Task instructions
Each record below is to be output with no change at all.

Information provided

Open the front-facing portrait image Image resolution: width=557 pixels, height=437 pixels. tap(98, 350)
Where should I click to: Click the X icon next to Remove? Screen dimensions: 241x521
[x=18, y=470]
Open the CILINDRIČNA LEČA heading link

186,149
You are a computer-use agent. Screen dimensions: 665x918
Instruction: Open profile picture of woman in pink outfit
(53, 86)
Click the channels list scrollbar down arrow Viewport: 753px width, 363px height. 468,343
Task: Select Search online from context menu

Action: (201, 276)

Finished exercise
Open the front-facing portrait image Image resolution: width=557 pixels, height=437 pixels. tap(98, 350)
Where should I click to: Click the X icon next to Remove? Screen dimensions: 241x521
[x=18, y=470]
Open the CILINDRIČNA LEČA heading link

186,149
You are a computer-use agent. Screen dimensions: 665x918
Instruction: Open profile picture of woman in pink outfit
(53, 86)
Click the channels list scrollbar down arrow Viewport: 753px width, 363px height. 468,343
Task: Select Search online from context menu

Action: (201, 276)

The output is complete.